To demonstrate that the Calvert Cliffs Nuclear Power Plant is secure, site vice president George Gellrich told a local paper in Maryland that “lethal force could have been used” if “the reporters had approached a fence or tried to enter the protected area.”

In a story published last week, TheDC reported being able to enter the property of the Calvert Cliffs Nuclear Power Plant about 50 miles outside Washington, drive through an empty security check point and park not far from a nuclear reactor.
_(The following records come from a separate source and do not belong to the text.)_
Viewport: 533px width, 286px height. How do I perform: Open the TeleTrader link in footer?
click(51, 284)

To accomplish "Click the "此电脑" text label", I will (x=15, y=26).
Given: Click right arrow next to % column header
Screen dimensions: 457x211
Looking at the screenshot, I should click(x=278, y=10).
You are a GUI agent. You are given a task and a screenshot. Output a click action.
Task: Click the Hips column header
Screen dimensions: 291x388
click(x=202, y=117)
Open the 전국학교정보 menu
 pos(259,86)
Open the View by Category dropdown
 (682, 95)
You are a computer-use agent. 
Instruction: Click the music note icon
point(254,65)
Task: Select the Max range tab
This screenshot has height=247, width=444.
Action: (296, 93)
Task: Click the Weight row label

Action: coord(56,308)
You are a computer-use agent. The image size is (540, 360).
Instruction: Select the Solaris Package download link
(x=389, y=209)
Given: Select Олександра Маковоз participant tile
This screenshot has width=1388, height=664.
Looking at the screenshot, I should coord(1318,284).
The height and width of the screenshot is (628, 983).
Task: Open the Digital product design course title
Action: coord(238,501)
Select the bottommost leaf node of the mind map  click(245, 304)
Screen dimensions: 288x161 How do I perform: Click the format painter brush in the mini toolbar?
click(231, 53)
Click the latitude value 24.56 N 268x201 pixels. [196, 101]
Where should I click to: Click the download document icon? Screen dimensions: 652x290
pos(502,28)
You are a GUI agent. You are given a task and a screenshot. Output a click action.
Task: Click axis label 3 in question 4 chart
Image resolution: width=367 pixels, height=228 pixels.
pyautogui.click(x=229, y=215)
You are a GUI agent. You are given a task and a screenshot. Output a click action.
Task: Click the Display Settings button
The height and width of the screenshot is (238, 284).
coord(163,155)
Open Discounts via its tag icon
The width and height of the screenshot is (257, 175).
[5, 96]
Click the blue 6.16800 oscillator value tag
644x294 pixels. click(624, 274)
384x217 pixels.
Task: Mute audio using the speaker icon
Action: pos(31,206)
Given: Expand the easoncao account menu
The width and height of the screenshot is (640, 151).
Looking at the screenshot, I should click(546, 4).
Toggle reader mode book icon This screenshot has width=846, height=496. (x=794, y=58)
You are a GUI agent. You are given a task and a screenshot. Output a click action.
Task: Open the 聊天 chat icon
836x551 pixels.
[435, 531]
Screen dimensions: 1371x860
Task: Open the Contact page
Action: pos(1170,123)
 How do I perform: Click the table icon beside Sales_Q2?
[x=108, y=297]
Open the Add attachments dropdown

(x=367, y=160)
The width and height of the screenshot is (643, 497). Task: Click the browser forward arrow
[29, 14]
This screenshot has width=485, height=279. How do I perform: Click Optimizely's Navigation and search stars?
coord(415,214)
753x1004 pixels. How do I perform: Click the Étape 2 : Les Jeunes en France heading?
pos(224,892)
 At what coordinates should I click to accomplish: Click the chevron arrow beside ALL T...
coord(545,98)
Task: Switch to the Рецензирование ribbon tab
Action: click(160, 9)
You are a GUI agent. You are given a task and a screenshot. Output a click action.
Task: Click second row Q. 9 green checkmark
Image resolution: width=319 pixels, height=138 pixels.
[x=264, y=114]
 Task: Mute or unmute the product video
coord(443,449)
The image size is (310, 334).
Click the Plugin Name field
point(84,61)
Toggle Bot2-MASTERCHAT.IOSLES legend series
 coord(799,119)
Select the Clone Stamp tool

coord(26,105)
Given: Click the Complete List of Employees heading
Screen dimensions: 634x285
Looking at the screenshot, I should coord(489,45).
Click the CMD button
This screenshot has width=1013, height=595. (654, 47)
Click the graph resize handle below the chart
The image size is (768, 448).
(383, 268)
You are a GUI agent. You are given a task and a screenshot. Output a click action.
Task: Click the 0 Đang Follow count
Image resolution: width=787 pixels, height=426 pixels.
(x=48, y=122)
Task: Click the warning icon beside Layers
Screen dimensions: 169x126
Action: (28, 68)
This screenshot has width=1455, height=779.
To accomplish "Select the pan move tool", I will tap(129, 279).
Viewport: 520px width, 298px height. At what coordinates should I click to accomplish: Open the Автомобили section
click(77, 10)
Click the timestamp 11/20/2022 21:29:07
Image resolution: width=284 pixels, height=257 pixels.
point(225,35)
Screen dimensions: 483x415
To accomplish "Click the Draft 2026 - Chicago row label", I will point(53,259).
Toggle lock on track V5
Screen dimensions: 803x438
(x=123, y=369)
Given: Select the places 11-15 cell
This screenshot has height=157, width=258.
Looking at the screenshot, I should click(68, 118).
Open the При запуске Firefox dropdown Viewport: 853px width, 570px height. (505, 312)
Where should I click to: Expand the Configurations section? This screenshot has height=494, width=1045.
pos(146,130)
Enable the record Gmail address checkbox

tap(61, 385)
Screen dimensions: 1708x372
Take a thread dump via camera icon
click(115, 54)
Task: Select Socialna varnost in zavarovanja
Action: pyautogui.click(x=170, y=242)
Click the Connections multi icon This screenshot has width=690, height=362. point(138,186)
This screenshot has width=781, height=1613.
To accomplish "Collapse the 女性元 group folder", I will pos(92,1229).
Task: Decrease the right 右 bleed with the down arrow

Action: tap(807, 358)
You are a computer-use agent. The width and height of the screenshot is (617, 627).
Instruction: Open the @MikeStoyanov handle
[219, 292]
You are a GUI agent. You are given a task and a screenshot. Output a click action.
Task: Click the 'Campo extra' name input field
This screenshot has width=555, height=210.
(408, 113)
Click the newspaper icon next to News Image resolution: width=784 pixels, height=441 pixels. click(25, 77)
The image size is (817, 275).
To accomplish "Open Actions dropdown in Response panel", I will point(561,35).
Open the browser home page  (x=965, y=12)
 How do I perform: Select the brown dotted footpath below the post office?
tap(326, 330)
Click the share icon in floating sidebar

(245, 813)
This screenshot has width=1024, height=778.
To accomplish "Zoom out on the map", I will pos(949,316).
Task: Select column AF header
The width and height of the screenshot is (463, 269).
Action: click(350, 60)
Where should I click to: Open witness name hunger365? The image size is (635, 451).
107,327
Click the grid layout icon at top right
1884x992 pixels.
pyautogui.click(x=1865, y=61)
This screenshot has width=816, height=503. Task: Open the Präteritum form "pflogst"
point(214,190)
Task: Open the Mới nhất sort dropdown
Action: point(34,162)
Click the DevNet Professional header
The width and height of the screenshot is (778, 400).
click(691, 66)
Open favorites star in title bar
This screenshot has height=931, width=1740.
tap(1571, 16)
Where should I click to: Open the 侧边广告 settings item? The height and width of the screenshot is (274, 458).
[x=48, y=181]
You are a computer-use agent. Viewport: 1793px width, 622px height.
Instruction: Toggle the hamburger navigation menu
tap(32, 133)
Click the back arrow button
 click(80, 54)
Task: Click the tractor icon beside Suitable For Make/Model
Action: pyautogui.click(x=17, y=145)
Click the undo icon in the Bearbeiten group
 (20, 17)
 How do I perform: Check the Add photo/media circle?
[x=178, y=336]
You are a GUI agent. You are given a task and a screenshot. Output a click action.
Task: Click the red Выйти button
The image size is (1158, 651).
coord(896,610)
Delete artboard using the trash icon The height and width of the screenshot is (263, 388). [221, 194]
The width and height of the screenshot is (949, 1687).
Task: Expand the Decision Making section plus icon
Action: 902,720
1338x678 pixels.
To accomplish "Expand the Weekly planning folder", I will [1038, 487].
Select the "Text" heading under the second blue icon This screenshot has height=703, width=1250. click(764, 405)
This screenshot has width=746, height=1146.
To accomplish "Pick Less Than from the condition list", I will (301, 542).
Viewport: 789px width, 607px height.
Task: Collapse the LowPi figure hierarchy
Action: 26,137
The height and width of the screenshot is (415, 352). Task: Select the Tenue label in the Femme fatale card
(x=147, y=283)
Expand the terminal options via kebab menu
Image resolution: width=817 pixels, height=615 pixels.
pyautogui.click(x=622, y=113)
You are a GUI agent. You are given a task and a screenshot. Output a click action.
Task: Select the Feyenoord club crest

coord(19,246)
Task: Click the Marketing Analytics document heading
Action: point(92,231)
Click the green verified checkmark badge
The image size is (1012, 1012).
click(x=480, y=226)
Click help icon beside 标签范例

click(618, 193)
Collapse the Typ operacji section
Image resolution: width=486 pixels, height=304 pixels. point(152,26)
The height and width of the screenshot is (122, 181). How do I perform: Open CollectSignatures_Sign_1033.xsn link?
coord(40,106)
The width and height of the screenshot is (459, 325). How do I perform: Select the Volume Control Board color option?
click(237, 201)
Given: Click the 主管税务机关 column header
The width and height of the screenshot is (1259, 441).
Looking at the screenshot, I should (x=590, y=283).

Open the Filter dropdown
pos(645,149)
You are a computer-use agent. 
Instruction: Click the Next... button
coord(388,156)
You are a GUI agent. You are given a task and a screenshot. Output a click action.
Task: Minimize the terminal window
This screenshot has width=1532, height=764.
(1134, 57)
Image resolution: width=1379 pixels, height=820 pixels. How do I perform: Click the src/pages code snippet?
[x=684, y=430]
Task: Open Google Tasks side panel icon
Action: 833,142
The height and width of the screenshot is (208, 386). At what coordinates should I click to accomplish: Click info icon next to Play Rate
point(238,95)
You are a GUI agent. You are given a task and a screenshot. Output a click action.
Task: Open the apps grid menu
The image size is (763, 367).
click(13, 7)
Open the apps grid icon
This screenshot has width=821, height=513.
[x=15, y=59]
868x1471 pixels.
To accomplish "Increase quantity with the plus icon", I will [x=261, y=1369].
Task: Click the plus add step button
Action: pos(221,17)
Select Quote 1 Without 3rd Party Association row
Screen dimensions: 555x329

A reporter and videographer did not have any contact with security during two visits to the property. (RELATED: Lax Security At Nuclear Power Plant Outside Washington)

A chilling sight to see, at one point during the visit, the journalists watched a large civilian truck — roughly of the size of the trucks used in terror bombings around the world, including at the Oklahoma City federal building in 1995 — enter through the unmanned checkpoint.

Even though TheDC was able to get about 550 feet away from a reactor, officials at both the power plant and the Nuclear Regulatory Commission have said the journalists did not actually get close enough to encounter the plant’s security forces.

TheDC made it into what’s referred to as the “owner-controlled area” — not the so-called “protected area” surrounding the area where the reactors sit on the property, they explained.

Speaking to the Gazette in Maryland, Calvert Cliffs site vice president George Gellrich said:

If the reporters had approached a fence or tried to enter the protected area, suspicion would have been raised and lethal force could have been used, Gellrich said. A double fence surrounds the protected area and an alarm will sound if someone enters the area in between the fences and razor wire. From inside the protected area, multiple armed guards are stationed.

“Coming into a nuclear power plant site without authorization and not knowing where you’re going is very dangerous because if you wander into the wrong area, we have authority to use lethal force to protect the site and everyone that comes on site is authorized and briefed as where to go and where not to go,” Gellrich said.

Plant security manager Tuane Young also said:

The reporters who entered the site never entered the protected area and were captured on security cameras. They went through the same traffic path employees do and did not exit their vehicle.

“They were doing acts to not raise suspicion,” Young said.

Kory Raftery, a spokesman for the plant’s owner, Exelon Corporation, told The Daily Caller that manned checkpoints at the entrance of the property are “not required” at all nuclear power plants, though said the plant’s “robust defenses include highly trained paramilitary personnel qualified in antiterrorism techniques; state-of-the art cameras and detection systems; military grade weaponry; and a network of engineered barrier systems and fences to repel unauthorized access.”

He said the corporation’s nuclear power plants are “highly-secure, virtually impenetrable facilities.”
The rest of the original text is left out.